Photo Credit: Pranithan Chorruangsak
The following is a summary of “Assessing Readiness for Transition From Pediatric to Adult Gender Affirming Care,” published in the February 2024 issue of Pediatrics by Katz, et al.
Teenagers’ health is very important when they move from childhood to adult care. Not much is known about how to help transgender and nonbinary (TGNB) adolescents make the best move to adult care. The Transition Readiness and Assessment Questionnaire (TRAQ) has been proven to work with other groups of adolescents but has yet to be tested with TGNB teens or young adults.
For a study, researchers sought to test the TRAQ with TGNB patients, describe trends of transition readiness, and find factors linked to transition readiness.
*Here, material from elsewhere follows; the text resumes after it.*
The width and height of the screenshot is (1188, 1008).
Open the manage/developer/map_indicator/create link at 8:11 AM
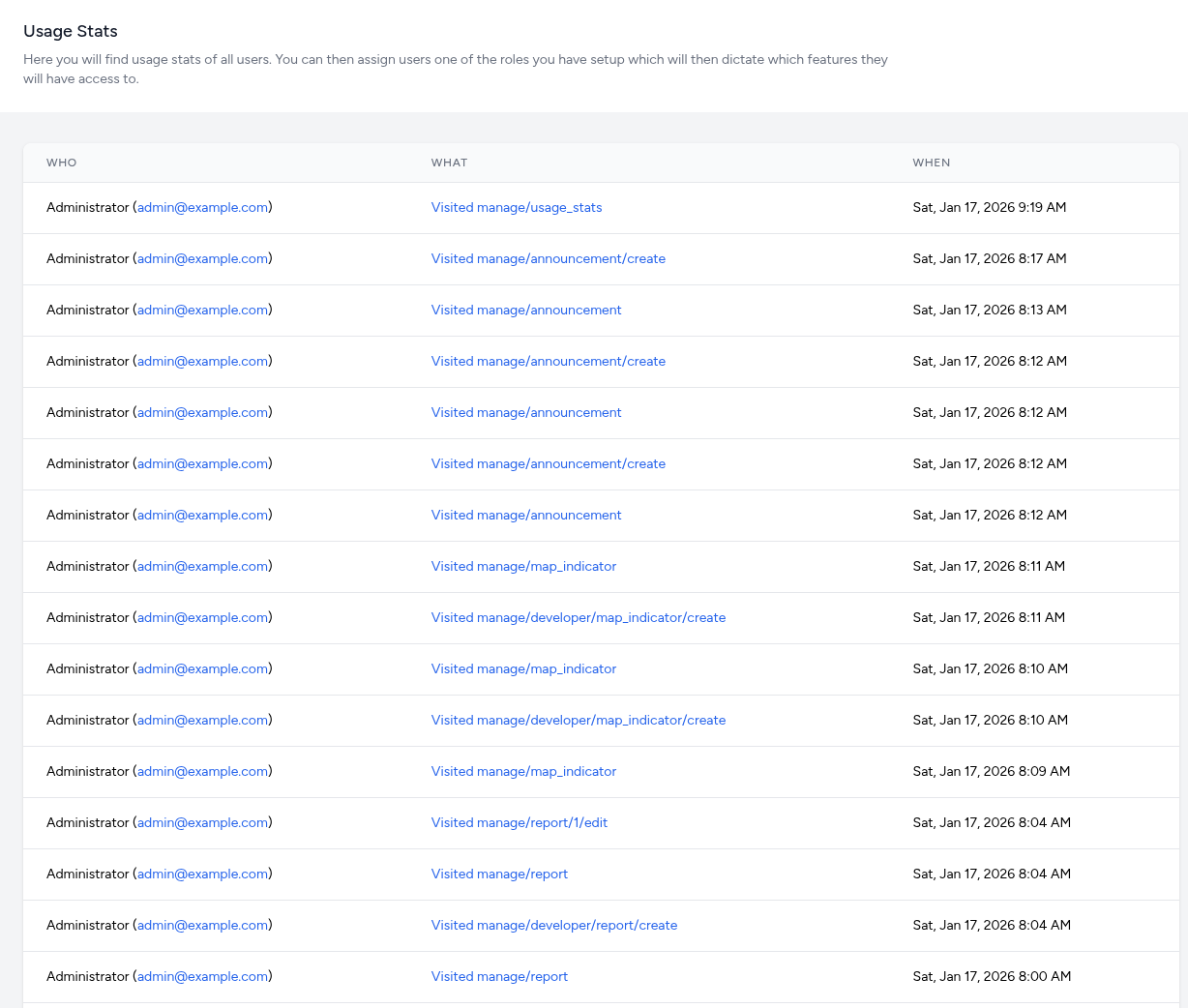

The TRAQ was added to the standard care for patients and their caretakers in the spring of 2021 in a big urban juvenile gender program. They looked at old charts and compared TRAQ answers based on demographic and clinical information. They got TRAQs from 153 teens (mean age: 19 years, standard deviation: 2.36 years; range: 11–24 years). With a Cronbach alpha of 0.926, the TRAQ showed it was reliable. Patients did worse on the TRAQ sections of keeping track of health problems and talking with doctors. They did their best to handle their medications and make their appointments. High TRAQ results were linked to older age and just attending the meeting.
They looked at a group of TGNB adolescents and found that the TRAQ is internally reliable. Higher TRAQ scores and trends found in TRAQ score subdomains give them a better idea of what TGNB adolescents were ready to move on to adult gender-affirming care needs. In the future, they should monitor people’s readiness for change, develop and test ways to help them prepare, and look at how things went after the transition.